Neuroplasticity of Topological Network in Glioma Patients
Graph theory is a branch of mathematics that studies the formal description and analysis of graphs. A graph is simply defined as a set of nodes (vertices) linked by connections (edges). In the neural field, a node can be a brain region or network, and an edge is a functional connection between brain regions or networks. This connection (edge) can be directed or undirected. Graph theory can also give weights to the connection (edge) to represent the relevant size, such as the time or distance between nodes. Based on graph theory, quantitative analysis of complex networks can be performed, including robustness of networks, for example, random, small-world, scale-free, hierarchical, and geometrical networks (65). The brain network is composed of spatially distributed, but interconnected, brain regions, with the characteristics of a complex network. Many studies have shown that the connection pattern of the entire brain functional network exhibits effective small-world properties with high clustering coefficient and low path length (66), allowing local separation and global integration of information (67–70). Topological changes of brain networks in glioma patients can be explored by calculating relevant network property metrics, such as average path length, clustering coefficient, global efficiency (Eglob), local efficiency, node degree, betweenness, and node efficiency (Table 2).
Table 2.
Metrics | Definition/meaning |
---|---|
Average path length | The average of the distances of all point pairs in the network. |
Clustering coefficient | The ratio of the number of edges between a node and its neighbors to the maximum possible number of edges. |
Global efficiency | Measure the information transmission capacity between nodes in the network. |
Local efficiency | The global efficiency of the sub-network formed by the interaction of each neighbor. |
Node degree | The number of connections that link it to the rest of the network. |
Betweenness | The contribution of each node to the shortest path between all other pairs of points. |
Nodal efficiency | Information transmission capacity of each node in the network. |
Robustness | The ability of a network to maintain its typical network characteristics after removal of specific node(s) or edge(s). |
Although the average survival time of patients with LGG may be extended to more than 10 years, many LGG survivors suffer from devastating mental disorders (such as intellectual decline) that have a negative impact on their quality of life. Intellectual decline of glioma patients is related to many factors, such as the tumor itself, tumor-related epilepsy, anti-epileptic drugs, and tumor-related treatment. Considering the graph theory analysis based on resting state functional MRI (rs-fMRI), Xu et al. (71) explored the relationship between brain network characteristics and intellectual performance of LGG patients. They compared 12 patients with LGG in the left hemisphere and 9 patients with LGG in the right hemisphere. The study found that LGG patients showed disorder of small-world properties, manifested by the increase of the characteristic path length (L), the normalized characteristic path length (λ), and the decrease in Eglob. In addition, Eglob in the LGG group was positively correlated with intelligence quotient test scores. This study provides evidence of changes in functional network properties for the mechanism of intellectual impairment in LGG patients.

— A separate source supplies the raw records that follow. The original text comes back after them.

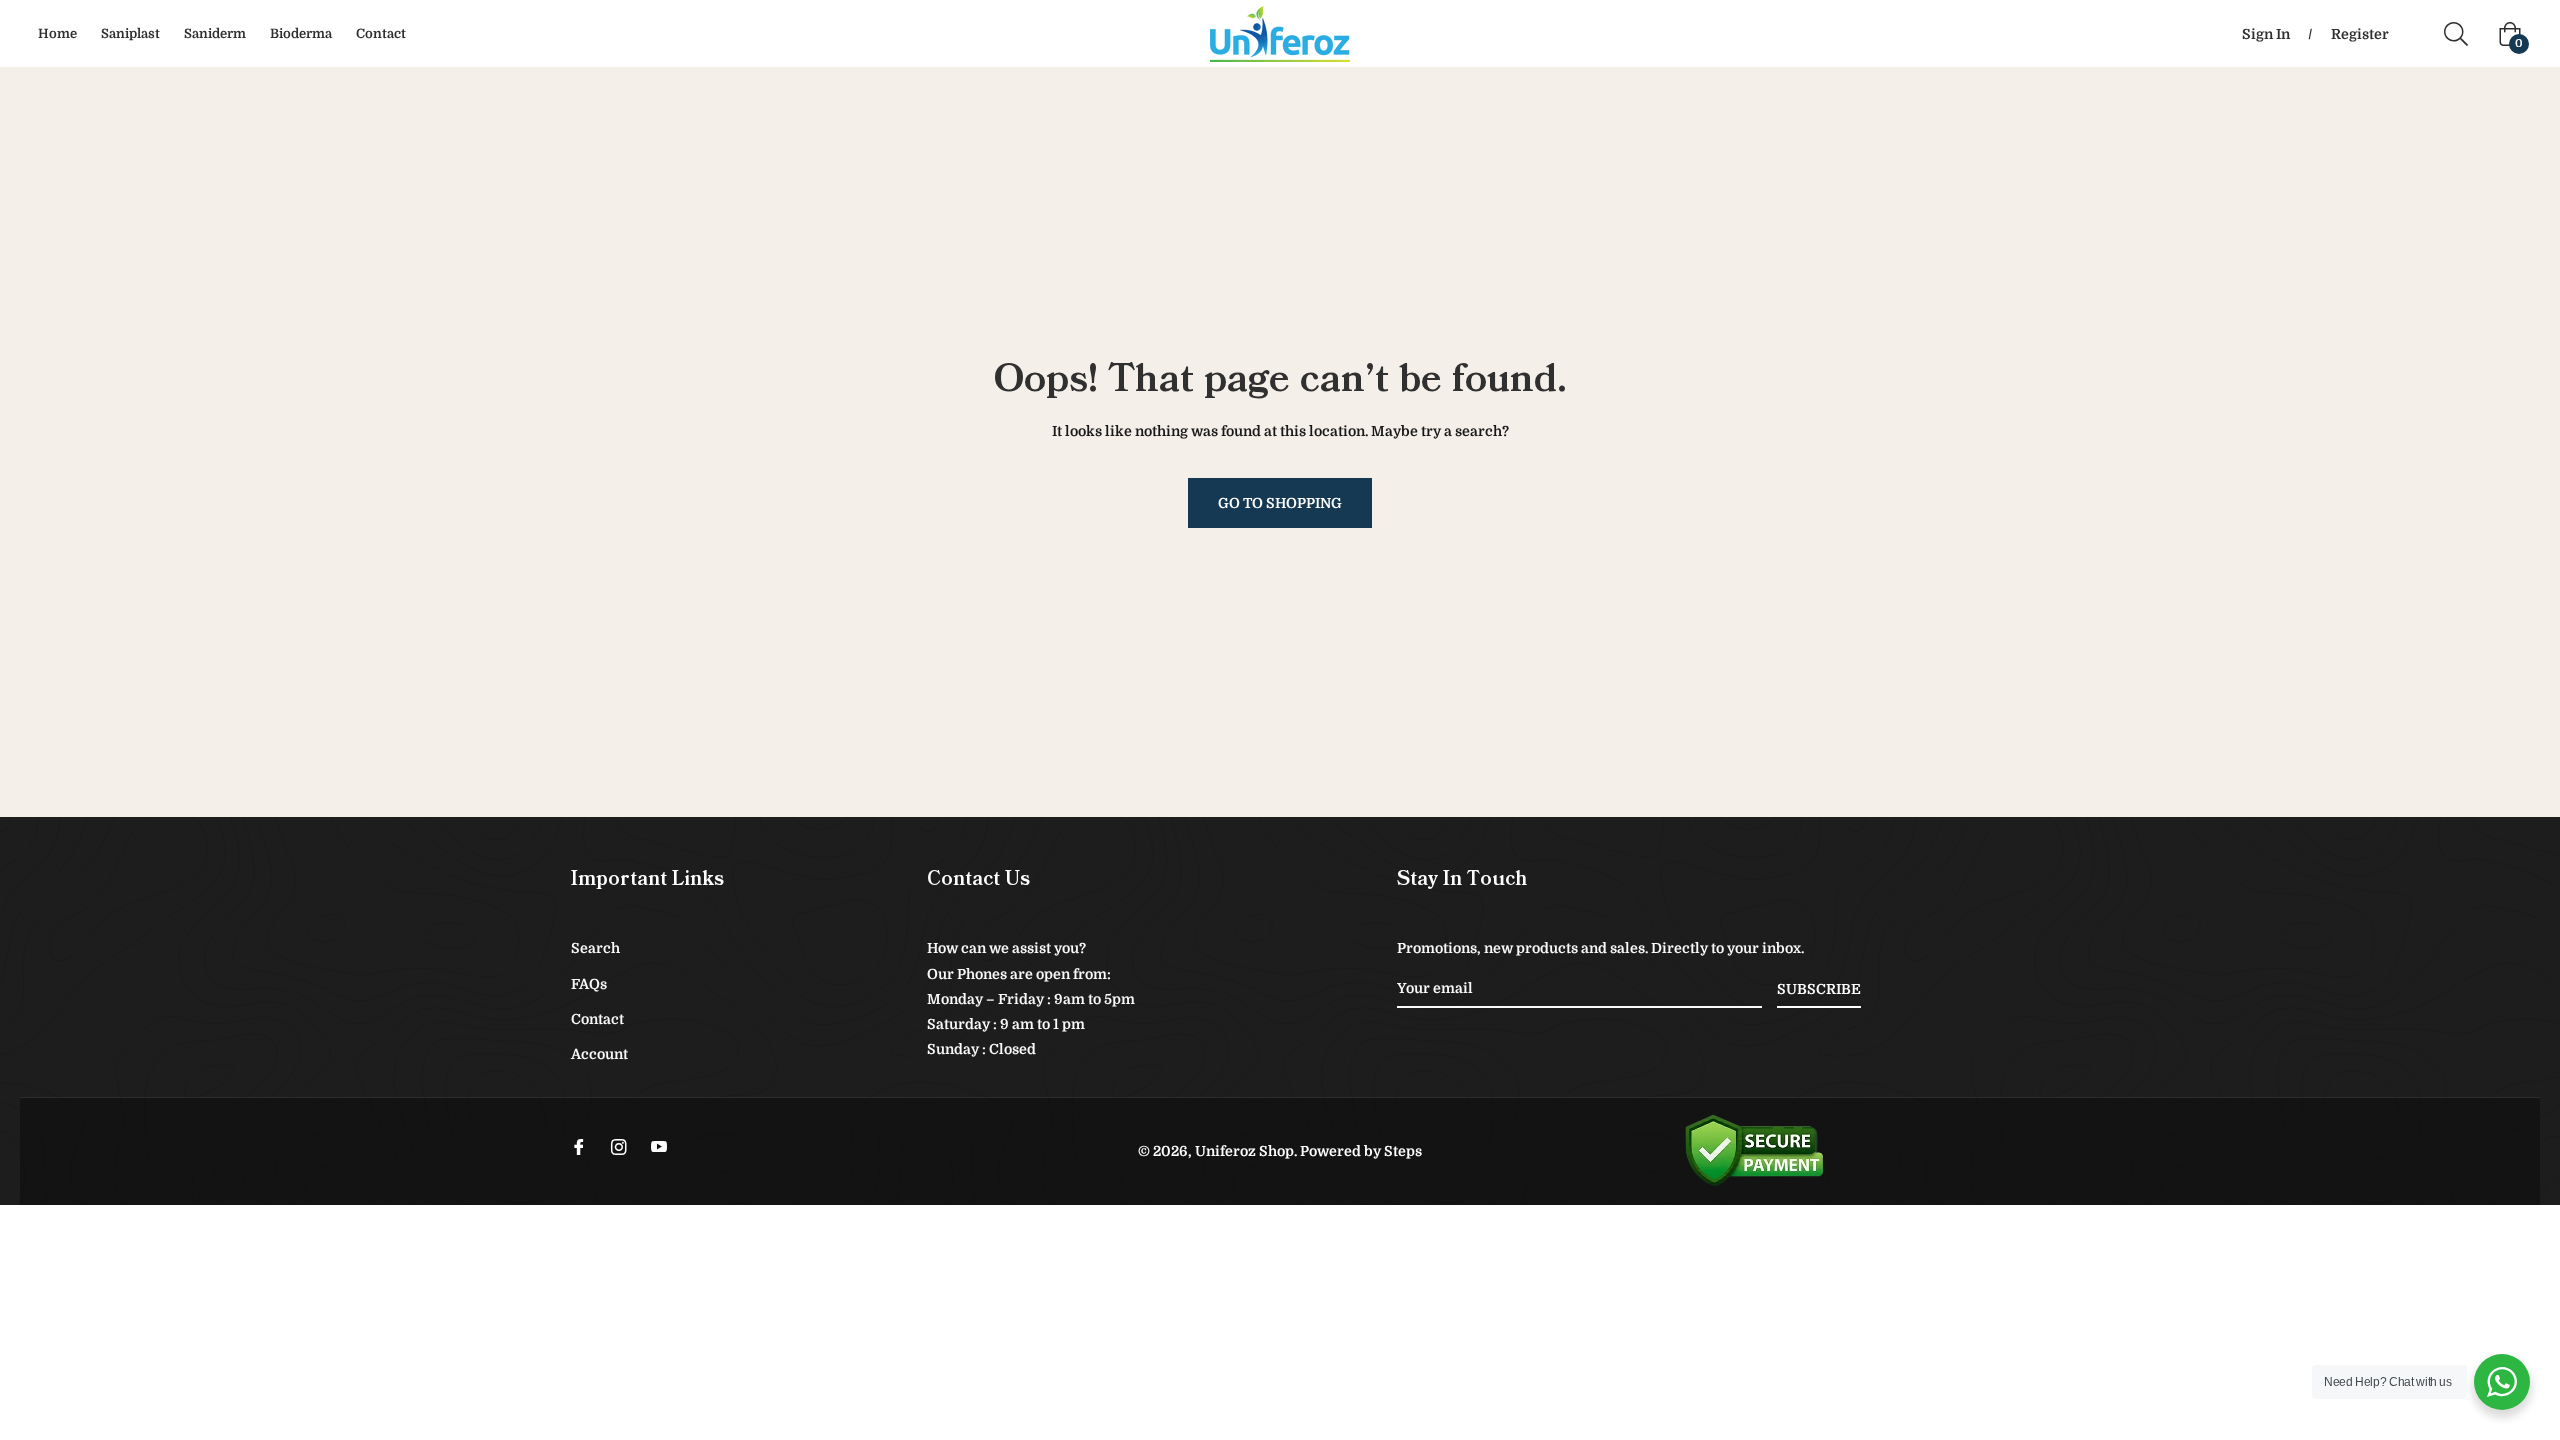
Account (599, 1054)
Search (595, 948)
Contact (597, 1019)
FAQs (589, 984)
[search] (2463, 34)
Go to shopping (1280, 503)
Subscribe (1819, 989)
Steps (1403, 1151)
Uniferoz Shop (1244, 1151)
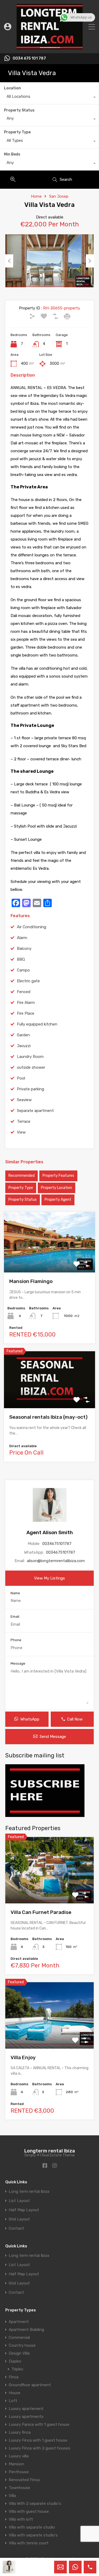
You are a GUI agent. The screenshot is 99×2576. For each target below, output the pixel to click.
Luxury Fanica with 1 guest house (39, 2424)
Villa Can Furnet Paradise (41, 1912)
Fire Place (25, 1013)
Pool (21, 1078)
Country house (22, 2345)
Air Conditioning (31, 927)
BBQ (21, 959)
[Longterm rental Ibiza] (50, 47)
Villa (12, 2495)
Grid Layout (19, 2219)
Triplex (17, 2369)
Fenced (23, 991)
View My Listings (49, 1578)
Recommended (21, 1175)
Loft (13, 2400)
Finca (13, 2377)
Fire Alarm (26, 1002)
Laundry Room (30, 1056)
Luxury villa (19, 2456)
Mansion (16, 2464)
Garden (23, 1035)
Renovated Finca (24, 2479)
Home (36, 196)
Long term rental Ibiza (29, 2192)
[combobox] (49, 97)
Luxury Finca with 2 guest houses (39, 2448)
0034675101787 (57, 1543)
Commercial (19, 2337)
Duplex (15, 2361)
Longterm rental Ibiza (49, 2151)
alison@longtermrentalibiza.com (56, 1560)
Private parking (30, 1089)
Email (15, 1616)
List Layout (19, 2201)
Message (18, 1663)
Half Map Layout (24, 2210)
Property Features (58, 1175)
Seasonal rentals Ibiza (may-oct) (48, 1417)
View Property (49, 1260)
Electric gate (28, 981)
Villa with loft (21, 2519)
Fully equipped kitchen (37, 1024)
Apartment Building (26, 2329)
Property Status (19, 110)
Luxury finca (20, 2432)
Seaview (24, 1099)
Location (12, 88)
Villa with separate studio (32, 2527)
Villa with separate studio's (33, 2535)
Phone (16, 1640)
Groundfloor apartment (30, 2385)
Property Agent (58, 1199)
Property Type (17, 132)
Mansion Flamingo (31, 1281)
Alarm (22, 937)
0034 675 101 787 (29, 58)
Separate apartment (35, 1110)
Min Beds (12, 154)
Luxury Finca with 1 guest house (38, 2440)
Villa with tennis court (29, 2543)
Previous (9, 261)
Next (90, 261)
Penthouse (19, 2472)
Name (15, 1593)
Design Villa (19, 2353)
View (21, 1132)
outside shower (31, 1067)
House (14, 2392)
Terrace (23, 1121)
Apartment (19, 2321)
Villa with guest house (29, 2511)
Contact (16, 2228)
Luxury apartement (26, 2408)
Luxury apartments (26, 2416)
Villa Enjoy (23, 2057)
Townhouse (19, 2487)
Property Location (56, 1187)
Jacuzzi (24, 1045)
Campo (23, 970)
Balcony (24, 948)
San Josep (58, 196)
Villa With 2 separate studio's (35, 2503)
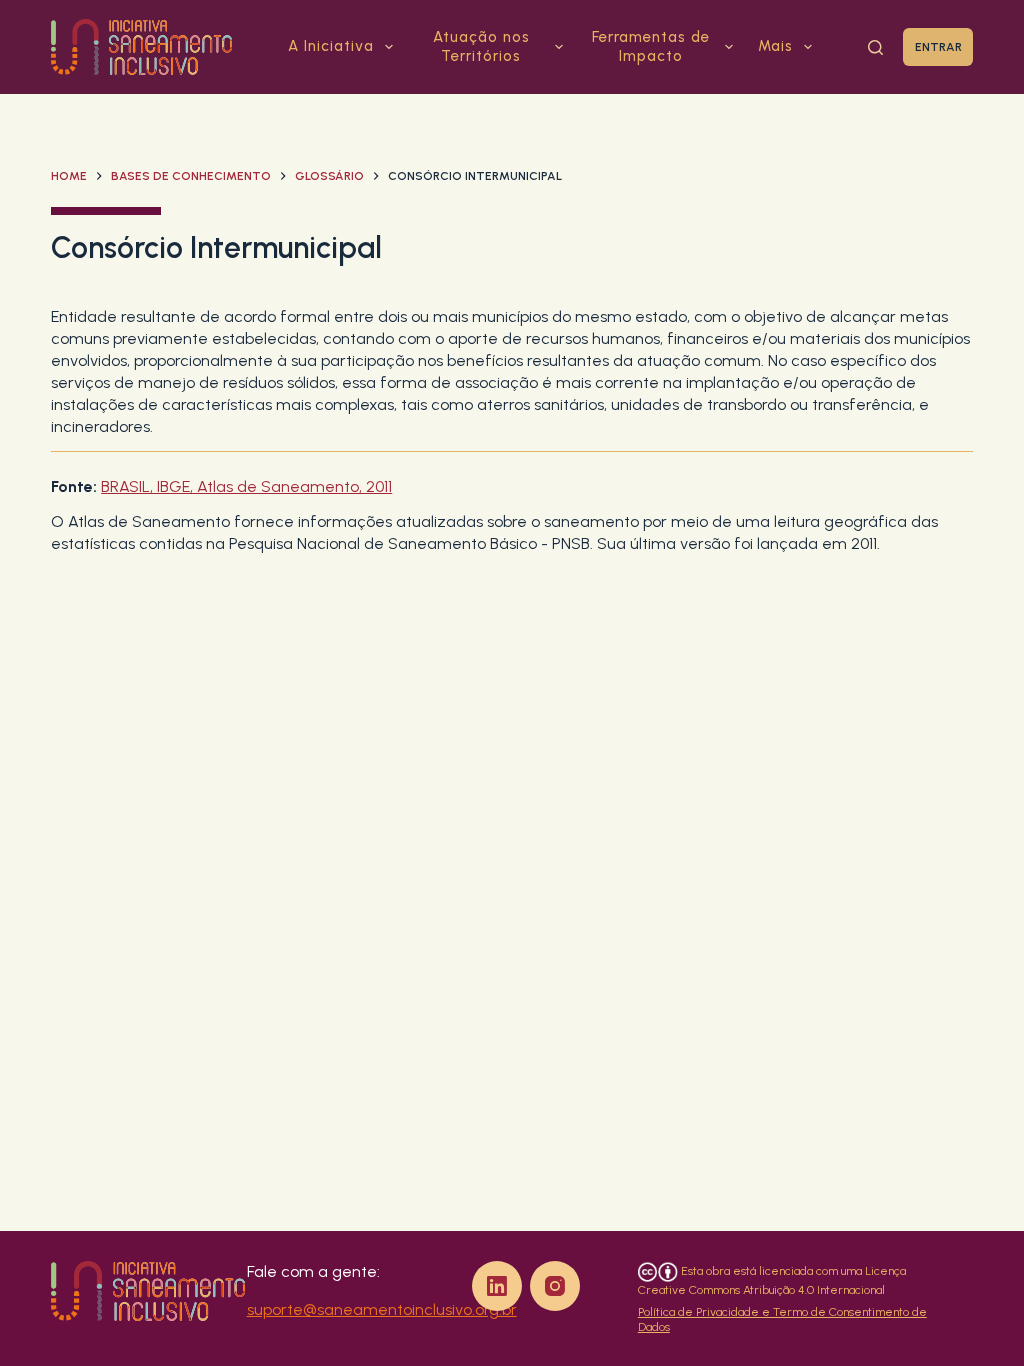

Focal brain lesions can lead to morphological and functional changes in remote brain regions, such as the contralateral brain area at the homologous level of the lesion. Meanwhile, Park et al. (72) and Fang et al. (73) determined that focal gliomas can cause altered interhemispheric connectivity and altered local topological properties of the contralateral hemisphere. In addition, when the disease gradually progresses, functional compensation and structural plasticity of these areas seem to be more effective. However, it is not clear whether the momentum of the development of the disease also modulates the functional network topology of the remote brain area. Compared with HGGs (WHO III–IV), LGGs (WHO I–II) tend to grow slower, are less invasive, and have a lower degree of cell infiltration and proliferation. In contrast, HGGs, especially grade IV HGGs, grow much faster. Studies have shown that there is a 10-fold difference in the growth rate, wherein LGG grows about 4 mm/year, while HGG grows about 3 mm/month (74). This difference in the growth rate of HGG and LGG provides the best model for the study of this problem. De et al. (75) included 40 LGG patients and 40 HGG patients for a graph theory analysis based on rs-fMRI. The study found that LGG patients showed lower intra module connectivity and ratio between intra module and inter module connectivity and greater inter module connectivity than HGG patients. Compared with HGG patients, LGG patients had lower separation and higher integration in the contralateral hemisphere. This provides some evidence that brain lesions regulate the functional network topology of remote brain regions.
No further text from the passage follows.